(EXTRACTED MATERIAL)

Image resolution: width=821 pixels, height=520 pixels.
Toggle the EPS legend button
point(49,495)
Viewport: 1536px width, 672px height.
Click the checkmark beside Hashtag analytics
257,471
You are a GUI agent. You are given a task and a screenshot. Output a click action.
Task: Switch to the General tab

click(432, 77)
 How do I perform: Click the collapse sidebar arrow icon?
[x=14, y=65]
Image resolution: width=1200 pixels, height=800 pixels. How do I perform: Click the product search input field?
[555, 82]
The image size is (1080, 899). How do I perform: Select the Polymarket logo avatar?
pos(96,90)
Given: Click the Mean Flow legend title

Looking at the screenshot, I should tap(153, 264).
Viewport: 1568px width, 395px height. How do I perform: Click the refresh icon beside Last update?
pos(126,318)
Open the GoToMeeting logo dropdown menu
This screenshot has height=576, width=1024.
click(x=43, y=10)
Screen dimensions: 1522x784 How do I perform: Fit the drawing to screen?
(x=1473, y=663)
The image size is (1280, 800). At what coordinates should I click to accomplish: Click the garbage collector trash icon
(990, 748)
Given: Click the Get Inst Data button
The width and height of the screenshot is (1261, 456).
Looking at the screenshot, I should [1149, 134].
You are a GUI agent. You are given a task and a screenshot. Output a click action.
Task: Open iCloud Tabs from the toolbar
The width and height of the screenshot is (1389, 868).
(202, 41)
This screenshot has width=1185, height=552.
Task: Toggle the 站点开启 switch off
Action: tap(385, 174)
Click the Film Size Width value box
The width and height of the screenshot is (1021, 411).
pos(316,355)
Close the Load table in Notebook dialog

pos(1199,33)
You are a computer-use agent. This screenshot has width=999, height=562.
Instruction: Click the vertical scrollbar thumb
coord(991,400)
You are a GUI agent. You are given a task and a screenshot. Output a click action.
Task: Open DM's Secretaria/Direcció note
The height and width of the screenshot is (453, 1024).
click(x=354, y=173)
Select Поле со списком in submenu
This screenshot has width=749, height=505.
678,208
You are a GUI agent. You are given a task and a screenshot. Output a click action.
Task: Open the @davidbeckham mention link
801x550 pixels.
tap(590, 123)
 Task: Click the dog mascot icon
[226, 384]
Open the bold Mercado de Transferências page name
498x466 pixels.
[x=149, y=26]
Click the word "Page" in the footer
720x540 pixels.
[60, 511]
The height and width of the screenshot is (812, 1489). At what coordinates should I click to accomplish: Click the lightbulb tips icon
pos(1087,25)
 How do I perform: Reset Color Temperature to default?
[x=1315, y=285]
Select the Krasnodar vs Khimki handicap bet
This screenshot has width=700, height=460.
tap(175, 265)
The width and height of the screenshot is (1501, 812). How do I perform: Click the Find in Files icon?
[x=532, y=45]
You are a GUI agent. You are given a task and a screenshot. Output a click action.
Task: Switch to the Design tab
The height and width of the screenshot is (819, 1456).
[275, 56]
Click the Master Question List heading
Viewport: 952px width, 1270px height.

(WORK ITEM)
Go through the records above and repeat each one exactly.

(PROBLEM SOLUTION)
Image resolution: width=821 pixels, height=520 pixels.
Toggle the EPS legend button
point(49,495)
Viewport: 1536px width, 672px height.
Click the checkmark beside Hashtag analytics
257,471
You are a GUI agent. You are given a task and a screenshot. Output a click action.
Task: Switch to the General tab

click(432, 77)
 How do I perform: Click the collapse sidebar arrow icon?
[x=14, y=65]
Image resolution: width=1200 pixels, height=800 pixels. How do I perform: Click the product search input field?
[555, 82]
The image size is (1080, 899). How do I perform: Select the Polymarket logo avatar?
pos(96,90)
Given: Click the Mean Flow legend title

Looking at the screenshot, I should tap(153, 264).
Viewport: 1568px width, 395px height. How do I perform: Click the refresh icon beside Last update?
pos(126,318)
Open the GoToMeeting logo dropdown menu
This screenshot has height=576, width=1024.
click(x=43, y=10)
Screen dimensions: 1522x784 How do I perform: Fit the drawing to screen?
(x=1473, y=663)
The image size is (1280, 800). At what coordinates should I click to accomplish: Click the garbage collector trash icon
(990, 748)
Given: Click the Get Inst Data button
The width and height of the screenshot is (1261, 456).
Looking at the screenshot, I should [1149, 134].
You are a GUI agent. You are given a task and a screenshot. Output a click action.
Task: Open iCloud Tabs from the toolbar
The width and height of the screenshot is (1389, 868).
(202, 41)
This screenshot has width=1185, height=552.
Task: Toggle the 站点开启 switch off
Action: tap(385, 174)
Click the Film Size Width value box
The width and height of the screenshot is (1021, 411).
pos(316,355)
Close the Load table in Notebook dialog

pos(1199,33)
You are a computer-use agent. This screenshot has width=999, height=562.
Instruction: Click the vertical scrollbar thumb
coord(991,400)
You are a GUI agent. You are given a task and a screenshot. Output a click action.
Task: Open DM's Secretaria/Direcció note
The height and width of the screenshot is (453, 1024).
click(x=354, y=173)
Select Поле со списком in submenu
This screenshot has width=749, height=505.
678,208
You are a GUI agent. You are given a task and a screenshot. Output a click action.
Task: Open the @davidbeckham mention link
801x550 pixels.
tap(590, 123)
 Task: Click the dog mascot icon
[226, 384]
Open the bold Mercado de Transferências page name
498x466 pixels.
[x=149, y=26]
Click the word "Page" in the footer
720x540 pixels.
[60, 511]
The height and width of the screenshot is (812, 1489). At what coordinates should I click to accomplish: Click the lightbulb tips icon
pos(1087,25)
 How do I perform: Reset Color Temperature to default?
[x=1315, y=285]
Select the Krasnodar vs Khimki handicap bet
This screenshot has width=700, height=460.
tap(175, 265)
The width and height of the screenshot is (1501, 812). How do I perform: Click the Find in Files icon?
[x=532, y=45]
You are a GUI agent. You are given a task and a screenshot. Output a click action.
Task: Switch to the Design tab
The height and width of the screenshot is (819, 1456).
[275, 56]
Click the Master Question List heading
Viewport: 952px width, 1270px height.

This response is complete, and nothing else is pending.